Samuel Pepys was a great collector of books, news, and gossip. This study uses his surviving papers to examine reading practices, collecting, and the exchange of information in the late seventeenth century. Offering the first extensive history of reading during the Restoration, it traces developments in the book trade and news transmission at a time when England was the scene of dramatic political and religious upheavals. The investigation goes beyond Pepys's famous diary of the 1660s, employing a variety of sources to explore the role that reading played in Pepys's life and in the lives of his contemporaries. It begins by examining what it meant to be a reader in Restoration London: the skills, the people, and the places involved. Pepys's wide-ranging interests serve as starting points for considering news exchange and the reception of major literary genres in the Restoration. Particular attention is given to conduct books, histories, religious works, and recreational reading (romances, drama, and novels). The appeal that these works held for readers was not always what we might expect -or, indeed, what the authors and publishers had expected.
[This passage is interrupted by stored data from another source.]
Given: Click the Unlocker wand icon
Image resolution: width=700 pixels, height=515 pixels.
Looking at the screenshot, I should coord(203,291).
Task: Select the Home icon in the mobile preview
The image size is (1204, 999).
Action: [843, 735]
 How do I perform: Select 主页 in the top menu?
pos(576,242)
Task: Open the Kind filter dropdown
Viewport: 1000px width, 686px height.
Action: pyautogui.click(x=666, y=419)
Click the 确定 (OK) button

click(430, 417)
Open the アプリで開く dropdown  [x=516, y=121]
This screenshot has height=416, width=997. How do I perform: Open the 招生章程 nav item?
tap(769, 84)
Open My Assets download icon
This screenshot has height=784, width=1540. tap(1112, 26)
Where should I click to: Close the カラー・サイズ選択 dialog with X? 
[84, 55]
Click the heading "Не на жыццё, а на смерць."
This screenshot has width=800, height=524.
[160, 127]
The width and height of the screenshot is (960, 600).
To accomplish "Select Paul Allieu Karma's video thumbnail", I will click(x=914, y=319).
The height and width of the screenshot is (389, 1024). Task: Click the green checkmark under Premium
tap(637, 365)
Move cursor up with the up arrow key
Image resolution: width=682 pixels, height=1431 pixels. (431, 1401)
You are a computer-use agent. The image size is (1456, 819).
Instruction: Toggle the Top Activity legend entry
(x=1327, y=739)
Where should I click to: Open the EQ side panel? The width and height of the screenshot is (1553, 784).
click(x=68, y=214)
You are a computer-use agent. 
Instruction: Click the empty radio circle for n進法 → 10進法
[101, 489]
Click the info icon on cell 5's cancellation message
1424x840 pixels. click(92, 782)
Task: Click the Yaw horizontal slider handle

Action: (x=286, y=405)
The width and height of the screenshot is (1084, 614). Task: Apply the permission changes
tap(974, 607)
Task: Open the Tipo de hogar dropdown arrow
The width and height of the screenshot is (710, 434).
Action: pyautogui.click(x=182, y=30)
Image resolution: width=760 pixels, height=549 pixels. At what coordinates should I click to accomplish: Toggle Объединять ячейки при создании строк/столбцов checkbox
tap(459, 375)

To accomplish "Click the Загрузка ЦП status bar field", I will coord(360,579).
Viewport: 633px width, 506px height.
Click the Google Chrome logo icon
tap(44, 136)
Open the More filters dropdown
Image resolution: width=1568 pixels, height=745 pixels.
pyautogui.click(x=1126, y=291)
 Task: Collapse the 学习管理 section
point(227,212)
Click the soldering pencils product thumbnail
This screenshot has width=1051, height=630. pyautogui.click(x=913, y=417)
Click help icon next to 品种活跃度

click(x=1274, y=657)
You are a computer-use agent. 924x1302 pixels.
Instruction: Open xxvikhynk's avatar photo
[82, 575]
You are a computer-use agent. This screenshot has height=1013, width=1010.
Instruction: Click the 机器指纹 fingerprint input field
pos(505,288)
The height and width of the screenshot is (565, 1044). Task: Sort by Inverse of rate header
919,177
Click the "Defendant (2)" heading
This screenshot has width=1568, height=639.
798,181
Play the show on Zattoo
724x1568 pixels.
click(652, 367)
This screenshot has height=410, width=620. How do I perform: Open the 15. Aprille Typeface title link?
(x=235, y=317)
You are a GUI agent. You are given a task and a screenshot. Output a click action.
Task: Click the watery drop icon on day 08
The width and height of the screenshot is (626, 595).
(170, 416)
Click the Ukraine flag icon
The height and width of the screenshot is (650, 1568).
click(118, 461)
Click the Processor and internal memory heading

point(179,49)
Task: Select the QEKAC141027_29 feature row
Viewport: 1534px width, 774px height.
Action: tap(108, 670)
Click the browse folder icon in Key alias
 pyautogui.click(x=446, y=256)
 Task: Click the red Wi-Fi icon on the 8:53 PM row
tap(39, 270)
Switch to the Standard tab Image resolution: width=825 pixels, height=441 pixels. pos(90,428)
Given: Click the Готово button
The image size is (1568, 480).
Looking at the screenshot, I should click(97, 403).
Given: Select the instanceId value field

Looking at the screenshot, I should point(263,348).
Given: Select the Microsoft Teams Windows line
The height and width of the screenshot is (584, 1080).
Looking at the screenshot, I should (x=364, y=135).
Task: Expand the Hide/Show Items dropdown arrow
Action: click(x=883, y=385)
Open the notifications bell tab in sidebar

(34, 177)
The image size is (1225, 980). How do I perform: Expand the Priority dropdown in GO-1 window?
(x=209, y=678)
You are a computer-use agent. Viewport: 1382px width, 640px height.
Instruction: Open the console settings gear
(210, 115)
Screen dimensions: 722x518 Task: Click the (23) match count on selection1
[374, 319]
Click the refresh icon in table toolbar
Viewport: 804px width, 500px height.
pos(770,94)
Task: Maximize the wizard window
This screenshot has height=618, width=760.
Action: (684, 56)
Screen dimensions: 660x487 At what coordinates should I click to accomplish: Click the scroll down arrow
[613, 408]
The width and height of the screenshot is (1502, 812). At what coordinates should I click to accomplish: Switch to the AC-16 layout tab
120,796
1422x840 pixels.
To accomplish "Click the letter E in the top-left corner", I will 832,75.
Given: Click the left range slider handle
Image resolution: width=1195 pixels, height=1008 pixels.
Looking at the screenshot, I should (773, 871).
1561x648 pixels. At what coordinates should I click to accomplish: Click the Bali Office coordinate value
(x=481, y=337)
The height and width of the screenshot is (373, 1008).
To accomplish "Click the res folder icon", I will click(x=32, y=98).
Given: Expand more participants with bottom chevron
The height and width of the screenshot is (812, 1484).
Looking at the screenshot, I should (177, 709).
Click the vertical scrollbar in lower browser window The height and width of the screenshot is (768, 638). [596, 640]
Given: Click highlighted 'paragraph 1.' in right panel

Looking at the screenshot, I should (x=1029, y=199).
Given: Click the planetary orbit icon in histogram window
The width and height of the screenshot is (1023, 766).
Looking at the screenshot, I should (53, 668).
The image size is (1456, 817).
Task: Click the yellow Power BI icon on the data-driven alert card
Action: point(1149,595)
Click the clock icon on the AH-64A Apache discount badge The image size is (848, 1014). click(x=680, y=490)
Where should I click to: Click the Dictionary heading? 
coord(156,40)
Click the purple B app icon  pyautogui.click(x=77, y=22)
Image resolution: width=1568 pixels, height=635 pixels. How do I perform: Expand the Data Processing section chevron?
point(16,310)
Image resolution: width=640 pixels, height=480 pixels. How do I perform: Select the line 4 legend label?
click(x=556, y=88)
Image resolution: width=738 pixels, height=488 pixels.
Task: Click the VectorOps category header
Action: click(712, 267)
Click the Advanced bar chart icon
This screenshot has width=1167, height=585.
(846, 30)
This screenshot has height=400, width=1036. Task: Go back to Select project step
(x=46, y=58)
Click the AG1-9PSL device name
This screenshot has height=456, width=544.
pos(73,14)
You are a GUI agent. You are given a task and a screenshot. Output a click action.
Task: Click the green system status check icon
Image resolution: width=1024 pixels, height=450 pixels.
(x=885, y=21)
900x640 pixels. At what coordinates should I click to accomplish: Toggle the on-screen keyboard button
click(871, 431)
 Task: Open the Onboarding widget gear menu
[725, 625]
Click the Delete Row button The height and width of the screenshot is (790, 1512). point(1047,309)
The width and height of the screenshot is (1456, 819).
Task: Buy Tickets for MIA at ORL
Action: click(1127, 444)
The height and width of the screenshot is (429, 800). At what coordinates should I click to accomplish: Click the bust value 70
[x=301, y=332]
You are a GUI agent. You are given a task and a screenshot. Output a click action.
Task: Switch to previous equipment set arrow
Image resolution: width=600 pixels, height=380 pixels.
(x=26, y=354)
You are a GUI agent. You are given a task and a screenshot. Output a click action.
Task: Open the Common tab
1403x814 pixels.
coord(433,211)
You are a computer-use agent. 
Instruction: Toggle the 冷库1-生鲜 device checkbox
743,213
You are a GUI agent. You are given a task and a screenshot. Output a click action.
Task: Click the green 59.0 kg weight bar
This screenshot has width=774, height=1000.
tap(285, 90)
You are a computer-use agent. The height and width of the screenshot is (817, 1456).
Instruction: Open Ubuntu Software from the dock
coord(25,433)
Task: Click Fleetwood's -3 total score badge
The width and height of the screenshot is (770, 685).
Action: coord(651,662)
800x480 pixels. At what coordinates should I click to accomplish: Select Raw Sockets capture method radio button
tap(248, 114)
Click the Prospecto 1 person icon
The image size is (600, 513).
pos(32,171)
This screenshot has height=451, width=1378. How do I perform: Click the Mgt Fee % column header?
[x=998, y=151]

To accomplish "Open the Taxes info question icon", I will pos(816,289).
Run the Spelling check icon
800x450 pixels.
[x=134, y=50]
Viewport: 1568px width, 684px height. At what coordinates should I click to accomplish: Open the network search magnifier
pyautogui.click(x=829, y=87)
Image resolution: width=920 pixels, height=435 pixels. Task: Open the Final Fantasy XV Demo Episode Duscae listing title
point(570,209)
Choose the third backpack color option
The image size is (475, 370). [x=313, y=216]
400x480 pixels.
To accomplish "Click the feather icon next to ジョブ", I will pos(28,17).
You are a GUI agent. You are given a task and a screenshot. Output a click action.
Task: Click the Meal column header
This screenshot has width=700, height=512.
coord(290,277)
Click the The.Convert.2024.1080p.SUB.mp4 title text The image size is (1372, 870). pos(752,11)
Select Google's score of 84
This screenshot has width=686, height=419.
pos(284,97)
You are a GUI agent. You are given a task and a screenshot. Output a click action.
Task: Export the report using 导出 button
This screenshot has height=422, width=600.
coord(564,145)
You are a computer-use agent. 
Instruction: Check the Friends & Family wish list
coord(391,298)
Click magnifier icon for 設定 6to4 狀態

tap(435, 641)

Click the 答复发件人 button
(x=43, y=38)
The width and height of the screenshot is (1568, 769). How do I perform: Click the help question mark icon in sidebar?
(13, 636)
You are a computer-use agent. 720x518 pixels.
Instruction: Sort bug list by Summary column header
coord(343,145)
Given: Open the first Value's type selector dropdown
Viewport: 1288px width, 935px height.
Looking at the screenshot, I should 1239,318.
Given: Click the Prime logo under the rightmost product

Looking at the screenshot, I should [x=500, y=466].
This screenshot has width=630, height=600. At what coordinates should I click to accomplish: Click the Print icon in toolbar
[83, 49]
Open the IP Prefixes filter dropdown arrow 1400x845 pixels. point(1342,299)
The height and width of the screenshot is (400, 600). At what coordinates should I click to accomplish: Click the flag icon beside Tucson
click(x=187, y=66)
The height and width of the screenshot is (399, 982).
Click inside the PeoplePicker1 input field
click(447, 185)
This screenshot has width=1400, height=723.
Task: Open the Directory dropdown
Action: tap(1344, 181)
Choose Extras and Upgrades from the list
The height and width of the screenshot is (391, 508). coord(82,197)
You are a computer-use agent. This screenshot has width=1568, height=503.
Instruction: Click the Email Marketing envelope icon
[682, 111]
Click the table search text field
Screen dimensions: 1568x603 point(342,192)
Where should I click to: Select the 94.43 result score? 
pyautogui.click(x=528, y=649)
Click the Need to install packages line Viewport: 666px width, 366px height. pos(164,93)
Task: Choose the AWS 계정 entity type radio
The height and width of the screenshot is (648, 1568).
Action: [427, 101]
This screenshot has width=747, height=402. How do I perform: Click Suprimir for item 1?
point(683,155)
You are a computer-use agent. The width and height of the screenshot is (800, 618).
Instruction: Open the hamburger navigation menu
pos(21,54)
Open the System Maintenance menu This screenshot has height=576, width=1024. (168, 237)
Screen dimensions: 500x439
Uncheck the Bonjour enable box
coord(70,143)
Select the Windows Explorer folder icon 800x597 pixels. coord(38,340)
Additional chapters explore the social interactions surrounding information gathering: the ways people acquired oral and written news in London; the experience of book-buying; and the acquisition of manuscript and print through social networks. Analysed alongside other records, Pepys's papers provide unrivalled insights into literary and cultural developments in the second half of the seventeenth century.
This is a scholarly work examing the reading and book-collecting habits of Samuel Pepys, using his famous diary and other sources to also study the reading habits of people in general in Restoration England. It's very detailed as it covers what sort of books were collected, to what purpose they were collected, how they were read and discussed, how bookshops operated and how people organized/cataloged their private libraries.
I enjoy learning that doctors at the time suggested taking a walk while reading for exercise, or that someone would read aloud in a coffee house, then discuss the book with others. I enjoy learning that books were often purchased unbound, with the buyer then carefully picking out a cover and binding he liked for the bookseller to finish putting the book together. Altogether, I had fun as a book nerd reading about other book nerds. We are seperated by over 300 years, but there's still a kinship there.